De l'or dans les sous-bois
Le potentiel en champignons des forêts
de la Gaspésie, de l'Abitibi et de la Jamésie fait
l'objet d'une vaste étude
par Jean Hamann
Une ambitieuse recherche sur les populations de champignons
forestiers comestibles du Québec sera entreprise sous
peu par une équipe dirigée par le professeur Yves
Piché, du Département des sciences du bois et de
la forêt. Les travaux qui seront menés au cours
des trois prochaines années par cette équipe permettront
de déterminer les milieux forestiers les plus propices
à la récolte commerciale des champignons sauvages
en Gaspésie, en Abitibi et en Jamésie. Grâce
à une subvention de 560 000 $ provenant du Conseil de
recherches en sciences naturelles et en génie, les chercheurs
évalueront également la productivité en
champignons des différents milieux forestiers, ce qui
permettra de définir les paramètres d'une exploitation
durable de cette ressource.

→ **Énoncé**:
Répondez aux questions suivantes d'après l'article sur les champignons forestiers du Québec.
(a) Qui dirige l'équipe chargée de la recherche ?
(b) Pendant combien d'années les travaux seront-ils menés ?
(c) Quel organisme verse la subvention, et pour quel montant ?
Cet exercice n'exige pas de consulter les entrées.

→ **Matériel**:
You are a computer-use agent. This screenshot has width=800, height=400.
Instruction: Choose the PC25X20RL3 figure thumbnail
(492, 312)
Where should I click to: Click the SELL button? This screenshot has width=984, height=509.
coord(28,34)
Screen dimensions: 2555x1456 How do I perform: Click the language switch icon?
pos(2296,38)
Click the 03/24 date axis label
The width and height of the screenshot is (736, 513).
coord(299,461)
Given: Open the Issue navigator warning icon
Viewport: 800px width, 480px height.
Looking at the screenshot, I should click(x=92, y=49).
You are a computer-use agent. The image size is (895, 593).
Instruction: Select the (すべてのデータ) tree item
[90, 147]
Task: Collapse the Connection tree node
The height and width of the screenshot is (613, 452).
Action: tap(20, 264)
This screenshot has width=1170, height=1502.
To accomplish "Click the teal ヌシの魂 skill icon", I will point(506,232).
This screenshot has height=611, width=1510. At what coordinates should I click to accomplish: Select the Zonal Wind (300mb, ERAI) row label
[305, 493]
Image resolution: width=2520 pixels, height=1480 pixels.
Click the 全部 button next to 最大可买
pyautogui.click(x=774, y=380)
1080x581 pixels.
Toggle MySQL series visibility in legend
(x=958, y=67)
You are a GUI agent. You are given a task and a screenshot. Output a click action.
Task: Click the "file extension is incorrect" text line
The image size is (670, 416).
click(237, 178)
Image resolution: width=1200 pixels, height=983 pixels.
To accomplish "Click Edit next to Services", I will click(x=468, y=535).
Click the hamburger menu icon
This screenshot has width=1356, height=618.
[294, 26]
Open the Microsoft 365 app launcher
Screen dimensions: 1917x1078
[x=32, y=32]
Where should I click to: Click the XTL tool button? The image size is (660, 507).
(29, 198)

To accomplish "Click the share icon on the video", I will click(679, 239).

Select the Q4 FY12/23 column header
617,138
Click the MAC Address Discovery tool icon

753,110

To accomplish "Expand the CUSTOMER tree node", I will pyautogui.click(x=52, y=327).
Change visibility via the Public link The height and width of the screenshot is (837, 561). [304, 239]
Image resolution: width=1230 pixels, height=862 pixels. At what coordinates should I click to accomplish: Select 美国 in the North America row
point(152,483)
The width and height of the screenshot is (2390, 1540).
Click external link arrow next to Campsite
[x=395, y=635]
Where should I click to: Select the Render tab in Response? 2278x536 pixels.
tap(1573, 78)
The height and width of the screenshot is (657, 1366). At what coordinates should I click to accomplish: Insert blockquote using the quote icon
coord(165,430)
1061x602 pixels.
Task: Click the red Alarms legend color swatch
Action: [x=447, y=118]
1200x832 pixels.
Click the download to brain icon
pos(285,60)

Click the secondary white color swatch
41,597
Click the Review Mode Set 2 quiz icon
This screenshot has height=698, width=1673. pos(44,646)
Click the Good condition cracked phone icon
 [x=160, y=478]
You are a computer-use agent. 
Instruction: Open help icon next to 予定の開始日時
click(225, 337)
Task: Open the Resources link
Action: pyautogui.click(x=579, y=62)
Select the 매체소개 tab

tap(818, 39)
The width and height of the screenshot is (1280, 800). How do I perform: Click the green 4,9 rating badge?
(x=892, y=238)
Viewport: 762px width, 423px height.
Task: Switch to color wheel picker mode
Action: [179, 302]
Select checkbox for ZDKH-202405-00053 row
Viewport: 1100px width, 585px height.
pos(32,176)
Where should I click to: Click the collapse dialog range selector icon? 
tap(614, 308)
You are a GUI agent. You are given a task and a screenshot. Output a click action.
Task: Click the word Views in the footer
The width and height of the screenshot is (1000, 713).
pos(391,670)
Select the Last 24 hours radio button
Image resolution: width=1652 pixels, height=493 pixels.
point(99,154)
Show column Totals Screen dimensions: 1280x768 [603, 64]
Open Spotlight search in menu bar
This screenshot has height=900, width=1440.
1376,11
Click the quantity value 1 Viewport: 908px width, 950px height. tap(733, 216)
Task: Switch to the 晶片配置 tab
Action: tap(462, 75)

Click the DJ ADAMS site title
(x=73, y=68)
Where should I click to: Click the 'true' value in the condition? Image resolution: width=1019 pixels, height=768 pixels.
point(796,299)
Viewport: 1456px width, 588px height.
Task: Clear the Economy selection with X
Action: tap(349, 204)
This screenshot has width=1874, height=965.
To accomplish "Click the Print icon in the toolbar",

→ **Réponse**:
(a) Le professeur Yves Piché, du Département des sciences du bois et de la forêt.
(b) Pendant les trois prochaines années.
(c) Le Conseil de recherches en sciences naturelles et en génie, pour un montant de 560 000 $.